Convert the records starting at the line that contains "Click the 12:00" and ending at the line that contains "pos(393,148)" into a Markdown table with the columns "Row" and "Entry". Number each line in "Row", put the line itself in "Entry", and skip any blank lines.
╭─ EXTRACTED DATA
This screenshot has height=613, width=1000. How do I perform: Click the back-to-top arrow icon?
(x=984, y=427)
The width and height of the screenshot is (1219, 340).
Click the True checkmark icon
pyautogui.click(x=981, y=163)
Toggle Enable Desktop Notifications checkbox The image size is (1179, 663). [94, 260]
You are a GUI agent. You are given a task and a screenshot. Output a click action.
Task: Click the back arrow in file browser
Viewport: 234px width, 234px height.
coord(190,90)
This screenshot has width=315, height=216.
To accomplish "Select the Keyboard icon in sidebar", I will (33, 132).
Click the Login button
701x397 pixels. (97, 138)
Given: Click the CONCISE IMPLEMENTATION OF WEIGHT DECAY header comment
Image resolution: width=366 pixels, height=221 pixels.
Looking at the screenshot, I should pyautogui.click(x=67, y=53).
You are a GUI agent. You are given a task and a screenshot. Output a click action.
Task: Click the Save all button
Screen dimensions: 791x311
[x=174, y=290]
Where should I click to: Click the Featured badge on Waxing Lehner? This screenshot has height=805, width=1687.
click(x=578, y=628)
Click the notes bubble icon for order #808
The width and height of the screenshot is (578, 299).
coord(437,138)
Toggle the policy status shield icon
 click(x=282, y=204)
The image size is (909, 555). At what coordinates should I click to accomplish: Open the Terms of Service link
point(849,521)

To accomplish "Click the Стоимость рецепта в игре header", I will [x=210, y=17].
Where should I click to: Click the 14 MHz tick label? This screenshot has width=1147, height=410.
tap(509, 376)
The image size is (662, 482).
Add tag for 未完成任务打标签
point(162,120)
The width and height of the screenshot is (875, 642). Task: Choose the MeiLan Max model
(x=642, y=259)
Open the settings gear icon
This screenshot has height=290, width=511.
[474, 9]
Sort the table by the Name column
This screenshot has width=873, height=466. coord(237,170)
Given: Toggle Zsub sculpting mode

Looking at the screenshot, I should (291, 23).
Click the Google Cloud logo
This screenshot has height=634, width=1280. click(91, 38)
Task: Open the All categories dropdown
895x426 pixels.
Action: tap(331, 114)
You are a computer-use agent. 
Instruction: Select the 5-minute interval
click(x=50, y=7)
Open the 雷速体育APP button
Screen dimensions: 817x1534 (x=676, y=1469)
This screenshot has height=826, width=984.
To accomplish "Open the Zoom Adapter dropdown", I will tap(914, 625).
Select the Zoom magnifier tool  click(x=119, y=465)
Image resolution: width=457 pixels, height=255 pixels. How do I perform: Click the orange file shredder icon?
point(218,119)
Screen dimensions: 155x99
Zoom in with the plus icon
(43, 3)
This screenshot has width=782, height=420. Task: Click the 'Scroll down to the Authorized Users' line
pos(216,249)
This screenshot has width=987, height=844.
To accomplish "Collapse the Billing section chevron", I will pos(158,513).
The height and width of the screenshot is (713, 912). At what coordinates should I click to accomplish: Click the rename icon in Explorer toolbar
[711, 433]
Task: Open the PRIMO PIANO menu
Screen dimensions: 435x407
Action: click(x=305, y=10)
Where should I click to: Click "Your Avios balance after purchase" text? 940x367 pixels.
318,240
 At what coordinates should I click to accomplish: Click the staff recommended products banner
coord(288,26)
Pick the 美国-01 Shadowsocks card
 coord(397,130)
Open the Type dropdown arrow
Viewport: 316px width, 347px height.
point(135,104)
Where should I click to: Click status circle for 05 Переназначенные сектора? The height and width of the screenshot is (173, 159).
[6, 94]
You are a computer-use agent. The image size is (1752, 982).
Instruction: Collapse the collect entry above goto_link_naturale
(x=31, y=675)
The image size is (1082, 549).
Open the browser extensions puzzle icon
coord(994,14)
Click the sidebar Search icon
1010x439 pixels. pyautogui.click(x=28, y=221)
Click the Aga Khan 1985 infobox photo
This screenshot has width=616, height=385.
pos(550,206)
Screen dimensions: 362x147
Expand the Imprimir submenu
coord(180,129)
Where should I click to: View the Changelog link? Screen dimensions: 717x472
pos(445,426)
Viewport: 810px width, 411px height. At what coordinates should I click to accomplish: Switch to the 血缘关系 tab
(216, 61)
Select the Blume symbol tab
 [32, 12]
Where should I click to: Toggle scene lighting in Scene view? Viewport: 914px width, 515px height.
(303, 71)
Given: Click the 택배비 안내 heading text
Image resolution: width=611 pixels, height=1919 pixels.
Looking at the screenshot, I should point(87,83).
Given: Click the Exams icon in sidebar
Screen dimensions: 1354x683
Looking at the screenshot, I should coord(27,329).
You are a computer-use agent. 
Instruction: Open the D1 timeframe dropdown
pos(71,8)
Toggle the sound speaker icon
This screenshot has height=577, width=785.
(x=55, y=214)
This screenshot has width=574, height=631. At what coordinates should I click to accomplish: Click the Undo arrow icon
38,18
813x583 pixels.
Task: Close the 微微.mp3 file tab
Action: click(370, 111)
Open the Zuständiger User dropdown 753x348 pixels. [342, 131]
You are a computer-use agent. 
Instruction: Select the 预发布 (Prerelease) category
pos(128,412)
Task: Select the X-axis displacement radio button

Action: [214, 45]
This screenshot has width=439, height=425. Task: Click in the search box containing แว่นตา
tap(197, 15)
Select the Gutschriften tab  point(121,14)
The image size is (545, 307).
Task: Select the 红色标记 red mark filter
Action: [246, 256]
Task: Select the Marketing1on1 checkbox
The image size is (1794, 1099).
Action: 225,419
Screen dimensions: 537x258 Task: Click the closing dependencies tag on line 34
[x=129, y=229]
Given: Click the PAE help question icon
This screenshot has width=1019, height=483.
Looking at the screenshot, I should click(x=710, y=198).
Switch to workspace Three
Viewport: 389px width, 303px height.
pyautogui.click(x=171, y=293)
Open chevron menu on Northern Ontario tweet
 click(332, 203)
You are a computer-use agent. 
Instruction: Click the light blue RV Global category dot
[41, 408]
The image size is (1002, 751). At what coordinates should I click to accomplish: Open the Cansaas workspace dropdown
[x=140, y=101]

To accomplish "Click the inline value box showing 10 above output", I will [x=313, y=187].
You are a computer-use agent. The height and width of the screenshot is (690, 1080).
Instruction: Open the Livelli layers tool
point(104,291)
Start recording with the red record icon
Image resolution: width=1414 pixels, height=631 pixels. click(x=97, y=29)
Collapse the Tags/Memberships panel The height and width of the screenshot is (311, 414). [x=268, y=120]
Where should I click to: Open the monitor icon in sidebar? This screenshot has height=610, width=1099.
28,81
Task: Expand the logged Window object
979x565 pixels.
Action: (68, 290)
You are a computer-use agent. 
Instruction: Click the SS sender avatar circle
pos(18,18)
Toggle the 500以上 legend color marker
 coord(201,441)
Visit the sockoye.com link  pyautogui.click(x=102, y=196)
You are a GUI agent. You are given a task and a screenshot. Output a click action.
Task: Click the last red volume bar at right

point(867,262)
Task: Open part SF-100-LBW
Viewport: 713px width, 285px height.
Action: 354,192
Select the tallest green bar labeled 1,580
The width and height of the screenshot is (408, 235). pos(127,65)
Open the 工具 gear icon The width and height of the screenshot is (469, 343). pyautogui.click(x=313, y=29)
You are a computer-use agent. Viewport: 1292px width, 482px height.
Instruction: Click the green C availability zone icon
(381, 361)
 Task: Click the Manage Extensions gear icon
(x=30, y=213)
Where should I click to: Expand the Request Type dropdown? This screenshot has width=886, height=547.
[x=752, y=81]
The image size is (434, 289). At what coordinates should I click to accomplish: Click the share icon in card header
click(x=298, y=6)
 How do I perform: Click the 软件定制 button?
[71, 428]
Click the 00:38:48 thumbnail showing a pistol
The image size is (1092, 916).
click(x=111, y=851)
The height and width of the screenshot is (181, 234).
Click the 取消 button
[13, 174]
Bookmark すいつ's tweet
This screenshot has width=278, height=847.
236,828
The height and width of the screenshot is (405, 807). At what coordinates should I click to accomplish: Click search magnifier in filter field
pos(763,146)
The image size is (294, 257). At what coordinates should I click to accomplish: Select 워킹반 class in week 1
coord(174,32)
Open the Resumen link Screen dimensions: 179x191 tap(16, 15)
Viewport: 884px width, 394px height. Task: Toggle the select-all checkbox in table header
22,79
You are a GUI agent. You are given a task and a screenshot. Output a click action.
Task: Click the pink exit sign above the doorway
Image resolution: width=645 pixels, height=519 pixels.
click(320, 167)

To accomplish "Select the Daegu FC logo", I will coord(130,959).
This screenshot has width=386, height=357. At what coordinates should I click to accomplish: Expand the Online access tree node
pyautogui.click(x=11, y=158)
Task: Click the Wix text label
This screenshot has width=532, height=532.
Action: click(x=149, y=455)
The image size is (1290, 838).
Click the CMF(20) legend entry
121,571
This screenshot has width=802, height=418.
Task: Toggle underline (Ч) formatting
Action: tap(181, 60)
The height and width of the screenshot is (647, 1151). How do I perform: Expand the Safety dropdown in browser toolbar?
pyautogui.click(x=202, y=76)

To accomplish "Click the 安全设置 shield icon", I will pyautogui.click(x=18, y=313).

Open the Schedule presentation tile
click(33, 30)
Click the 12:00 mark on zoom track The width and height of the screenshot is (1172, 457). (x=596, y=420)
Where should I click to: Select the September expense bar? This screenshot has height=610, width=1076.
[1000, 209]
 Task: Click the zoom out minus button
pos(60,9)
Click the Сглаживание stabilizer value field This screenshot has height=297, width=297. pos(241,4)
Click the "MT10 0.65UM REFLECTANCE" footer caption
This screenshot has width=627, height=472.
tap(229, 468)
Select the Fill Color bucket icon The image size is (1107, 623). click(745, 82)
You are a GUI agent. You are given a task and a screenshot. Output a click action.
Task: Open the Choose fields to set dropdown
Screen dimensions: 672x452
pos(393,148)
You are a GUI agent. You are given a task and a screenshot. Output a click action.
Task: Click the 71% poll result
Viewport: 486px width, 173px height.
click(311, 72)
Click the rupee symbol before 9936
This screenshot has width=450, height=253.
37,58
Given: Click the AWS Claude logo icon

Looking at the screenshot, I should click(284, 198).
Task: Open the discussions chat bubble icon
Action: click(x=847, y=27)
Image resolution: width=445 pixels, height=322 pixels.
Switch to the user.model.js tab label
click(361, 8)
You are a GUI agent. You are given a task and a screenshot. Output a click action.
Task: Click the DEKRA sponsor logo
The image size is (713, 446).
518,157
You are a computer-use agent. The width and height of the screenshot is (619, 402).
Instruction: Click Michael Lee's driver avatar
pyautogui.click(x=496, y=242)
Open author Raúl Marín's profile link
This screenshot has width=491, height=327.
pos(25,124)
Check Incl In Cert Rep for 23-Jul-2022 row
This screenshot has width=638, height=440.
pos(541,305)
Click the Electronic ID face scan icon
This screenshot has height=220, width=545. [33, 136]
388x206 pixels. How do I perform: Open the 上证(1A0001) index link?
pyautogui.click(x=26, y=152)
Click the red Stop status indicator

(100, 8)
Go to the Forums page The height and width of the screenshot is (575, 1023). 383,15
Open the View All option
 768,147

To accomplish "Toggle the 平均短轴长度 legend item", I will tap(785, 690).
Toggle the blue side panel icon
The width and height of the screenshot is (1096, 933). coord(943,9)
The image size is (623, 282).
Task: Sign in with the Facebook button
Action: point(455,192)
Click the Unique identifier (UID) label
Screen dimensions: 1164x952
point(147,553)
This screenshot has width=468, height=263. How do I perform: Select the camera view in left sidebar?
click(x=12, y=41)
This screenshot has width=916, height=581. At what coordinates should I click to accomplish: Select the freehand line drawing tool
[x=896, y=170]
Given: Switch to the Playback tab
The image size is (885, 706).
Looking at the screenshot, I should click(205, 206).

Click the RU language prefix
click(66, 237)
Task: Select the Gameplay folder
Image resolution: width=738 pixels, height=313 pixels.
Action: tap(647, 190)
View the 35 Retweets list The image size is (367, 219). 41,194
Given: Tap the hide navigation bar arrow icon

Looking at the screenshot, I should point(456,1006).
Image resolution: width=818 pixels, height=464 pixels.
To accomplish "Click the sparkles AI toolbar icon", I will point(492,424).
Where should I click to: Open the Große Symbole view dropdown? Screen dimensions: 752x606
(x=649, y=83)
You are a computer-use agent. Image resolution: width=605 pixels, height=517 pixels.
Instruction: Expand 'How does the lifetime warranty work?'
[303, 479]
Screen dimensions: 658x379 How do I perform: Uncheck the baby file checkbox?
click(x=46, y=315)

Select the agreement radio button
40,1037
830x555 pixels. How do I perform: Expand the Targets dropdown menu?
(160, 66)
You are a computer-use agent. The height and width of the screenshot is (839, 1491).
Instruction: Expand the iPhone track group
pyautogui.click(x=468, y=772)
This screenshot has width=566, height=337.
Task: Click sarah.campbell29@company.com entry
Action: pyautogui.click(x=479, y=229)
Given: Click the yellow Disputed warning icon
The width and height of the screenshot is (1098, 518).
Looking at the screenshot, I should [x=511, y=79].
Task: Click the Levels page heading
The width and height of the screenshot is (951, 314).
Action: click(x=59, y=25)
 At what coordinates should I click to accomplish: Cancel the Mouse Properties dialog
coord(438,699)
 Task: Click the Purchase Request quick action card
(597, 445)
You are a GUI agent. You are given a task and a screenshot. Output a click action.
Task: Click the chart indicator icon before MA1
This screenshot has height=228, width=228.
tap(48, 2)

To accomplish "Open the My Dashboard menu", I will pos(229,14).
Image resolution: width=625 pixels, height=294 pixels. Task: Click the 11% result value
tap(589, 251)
╰─
TASK RESPONSE:
| Row | Entry |
|---|---|
| 1 | Click the 12:00 mark on zoom track The width and height of the screenshot is (1172, 457). (x=596, y=420) |
| 2 | Where should I click to: Select the September expense bar? This screenshot has height=610, width=1076. |
| 3 | [1000, 209] |
| 4 |  Task: Click the zoom out minus button |
| 5 | pos(60,9) |
| 6 | Click the Сглаживание stabilizer value field This screenshot has height=297, width=297. pos(241,4) |
| 7 | Click the "MT10 0.65UM REFLECTANCE" footer caption |
| 8 | This screenshot has width=627, height=472. |
| 9 | tap(229, 468) |
| 10 | Select the Fill Color bucket icon The image size is (1107, 623). click(745, 82) |
| 11 | You are a GUI agent. You are given a task and a screenshot. Output a click action. |
| 12 | Task: Open the Choose fields to set dropdown |
| 13 | Screen dimensions: 672x452 |
| 14 | pos(393,148) |